My experience of seeing yellow “means” that there are particular patterns of photons, quarks, and electrons - but what do these patterns mean?  Nothing!  They don’t mean anything beyond themselves - they just are what they are.  


So - assuming that there is something beyond conscious experience which we can know “through” conscious experience, still  leaves us with an ultimately meaningless reality.

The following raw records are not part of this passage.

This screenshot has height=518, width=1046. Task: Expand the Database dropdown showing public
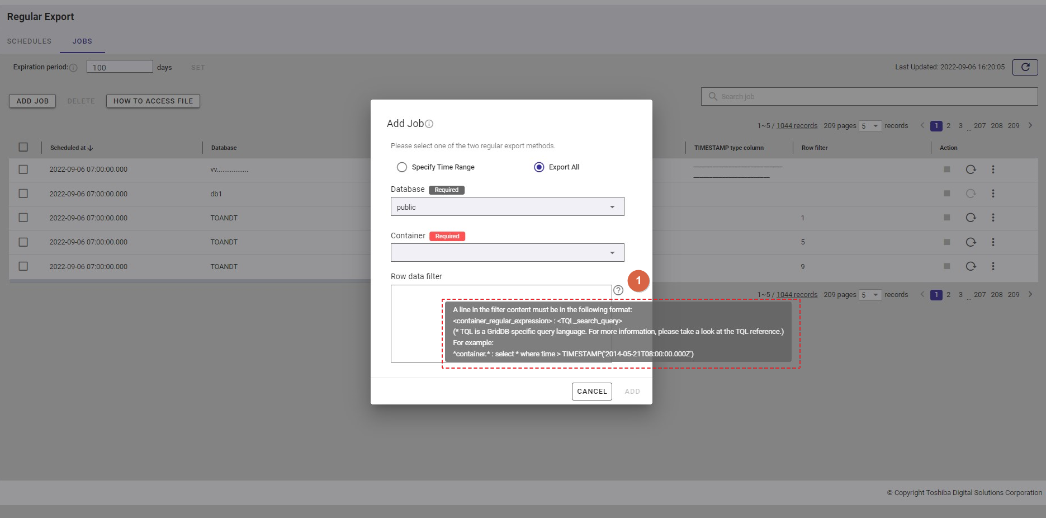point(507,207)
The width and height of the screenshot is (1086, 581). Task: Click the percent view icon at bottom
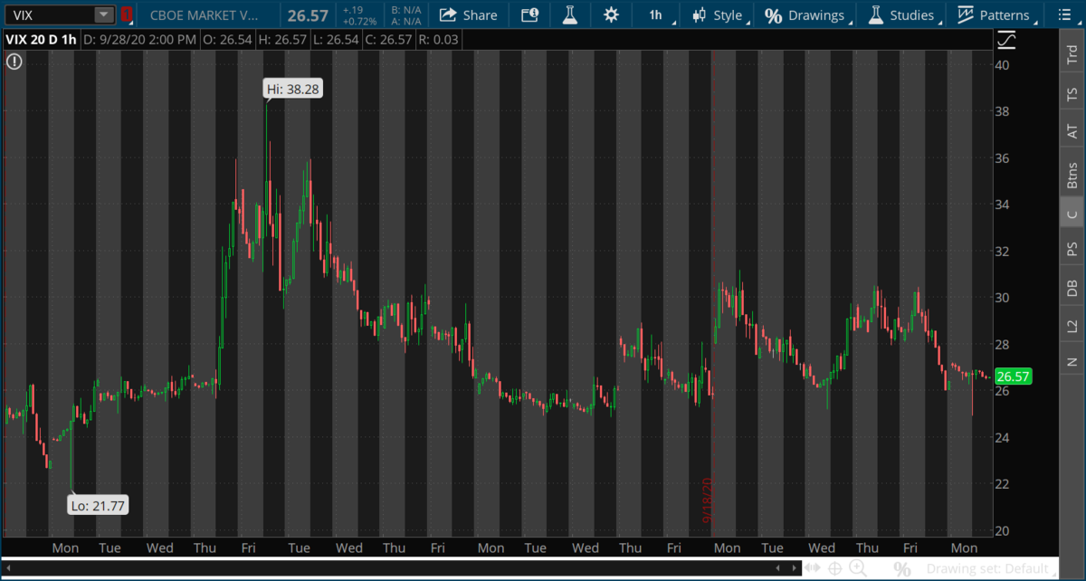(901, 568)
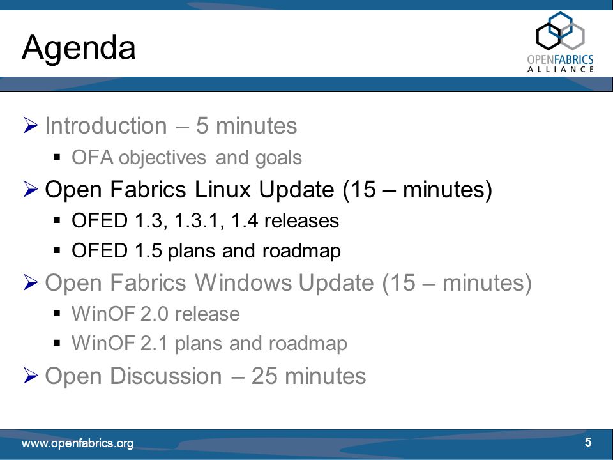Select the OFA objectives and goals text

tap(186, 158)
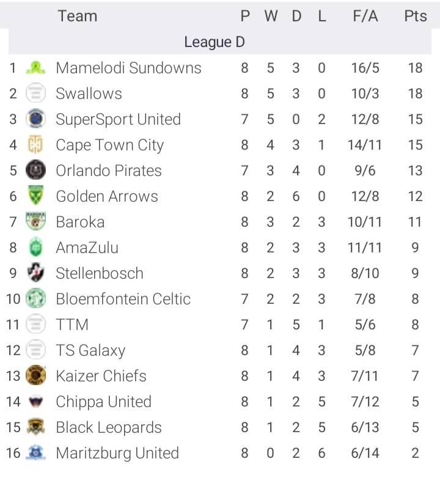The image size is (440, 478).
Task: Click the AmaZulu green crest
Action: click(35, 247)
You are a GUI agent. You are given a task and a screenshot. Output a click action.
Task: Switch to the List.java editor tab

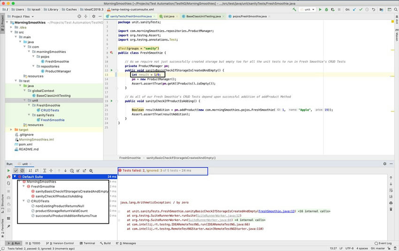168,16
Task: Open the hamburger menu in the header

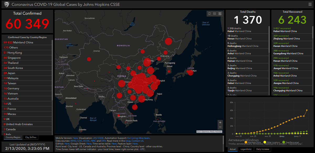Action: 310,4
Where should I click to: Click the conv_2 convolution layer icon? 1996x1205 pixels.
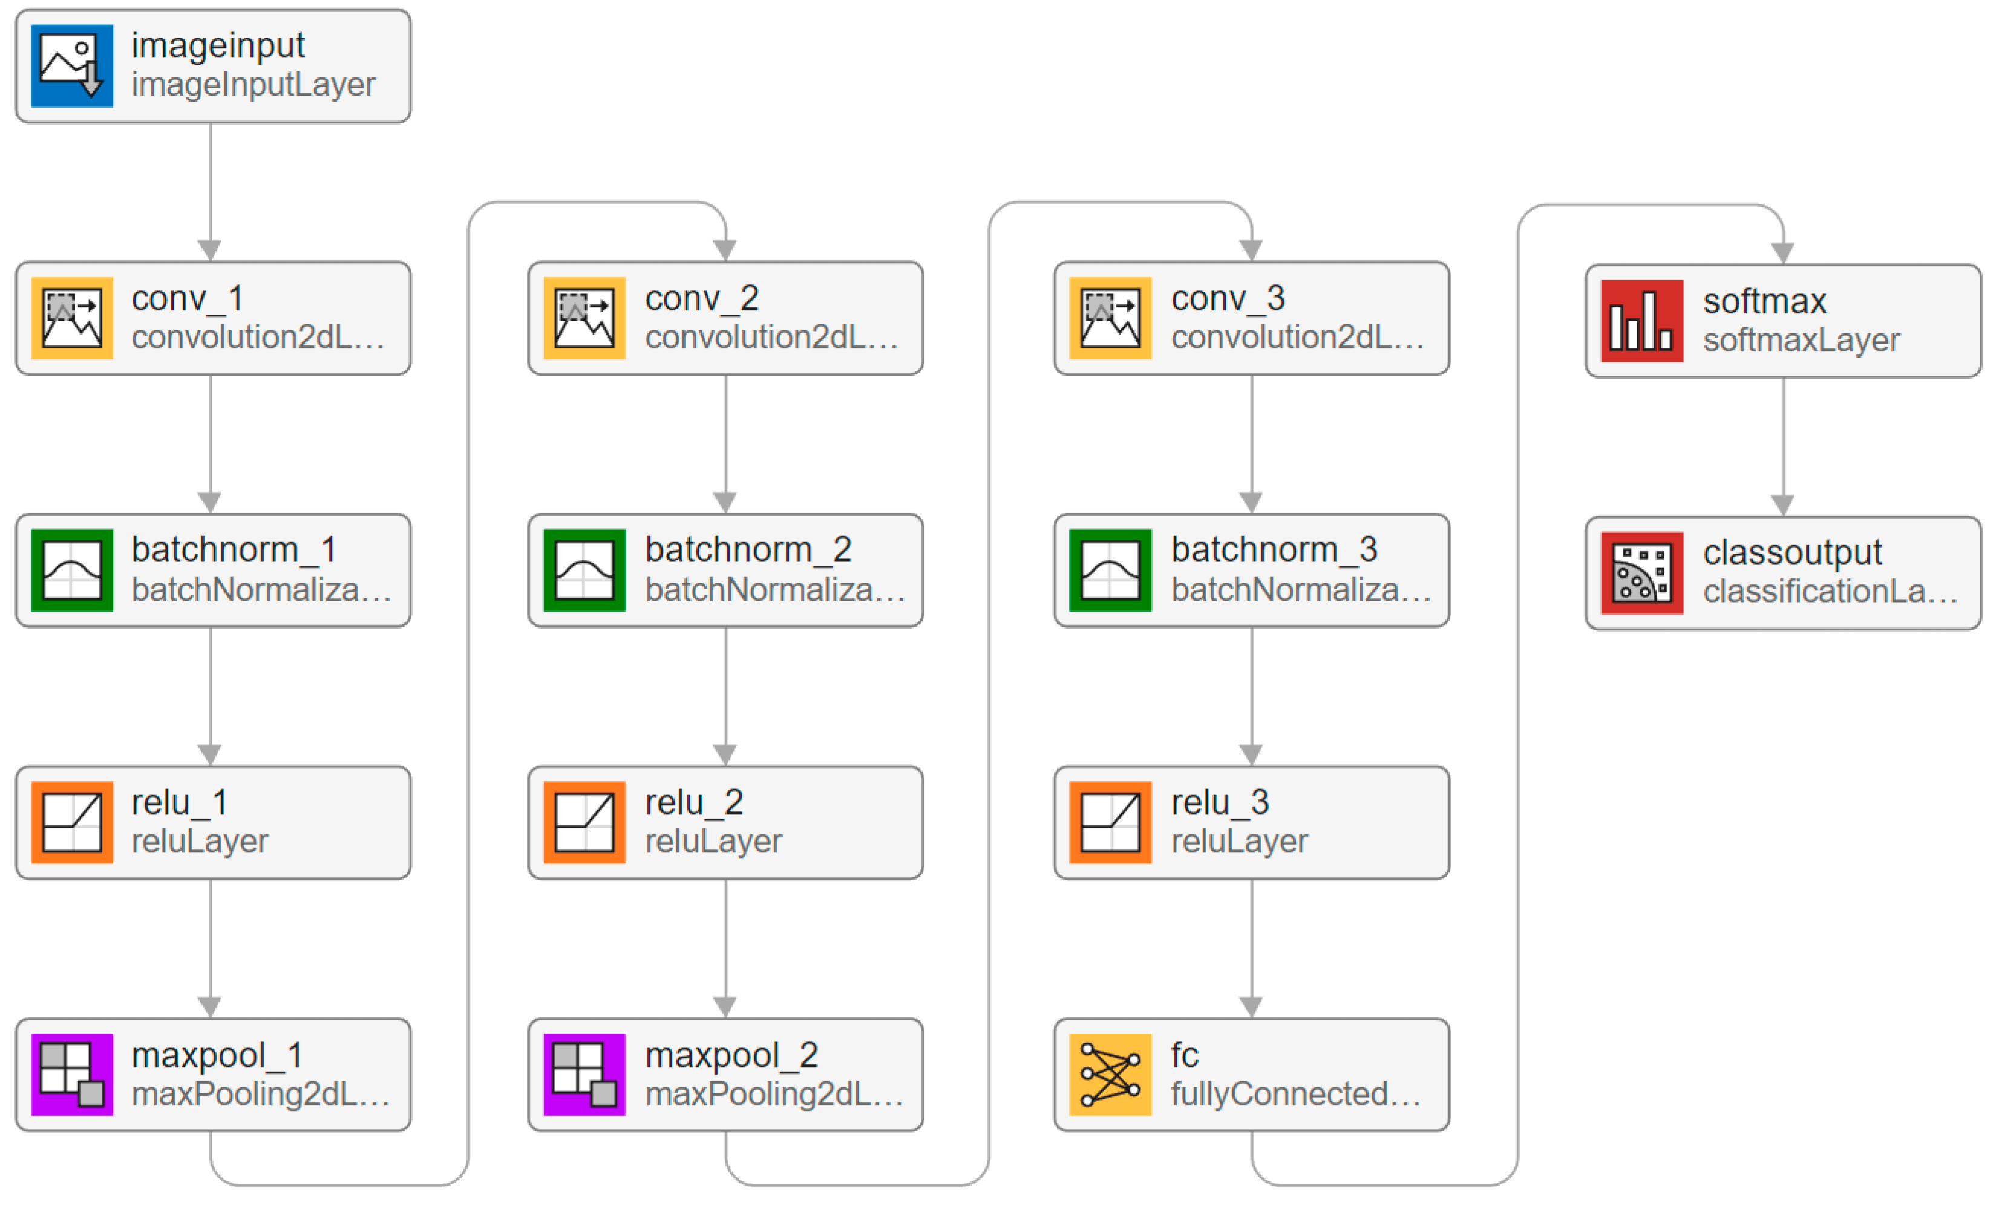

Reversing the order of our earlier list:


  1. There is no larger meaning or purpose behind GR+QFT+IC+Evo.
  2. Matter is just GR+QFT+IC.
  3. Patterns of matter are just matter.
  4. Brain states are just patterns of matter.
  5. States of mind are just brain states.
  6. Consciousness is just states of mind.
  7. There is no larger meaning or purpose behind Consciousness.


IN SUMMARY:


  1. Consciousness is the fundamental fact.
  2. The fact of consciousness is directly known.
  3. The fact of consciousness is the only directly known fact.
  4. The contents of consciousness are experienced but are without intrinsic meaning.
  5. It is reasonable to stop here.
  6. Most of us do not stop there.
  7. Either there is a reason that we do not stop there, or there is not.
  8. If we believe there is not, we can stop here.
  9. If we believe that there is a reason, this reason is either accessible or it is not.
  10. For it to be accessible, conscious experience must be “truth-pointing”
  11. If conscious experience is not “truth-pointing” then we might as well stop here.
  12. If we assume that it is truth pointing, modern science provides the best way to distill out the truthful aspects of experience.
  13. Science ultimately leads us to GR+QFT+IC+Evo.
  14. GR+QFT+IC+Evo does not concern itself with truth - only with survival and reproduction.
  15. Our assumption that consciousness is truth-pointing must be weakened to “consciousness is survival-enabling”.
  16. GR+QFT+IC+Evo is ultimately as without intrinsic meaning as bare conscious experience.
  17. Therefore, it doesn’t really matter whether we stop at #5, #8, #11, or #16.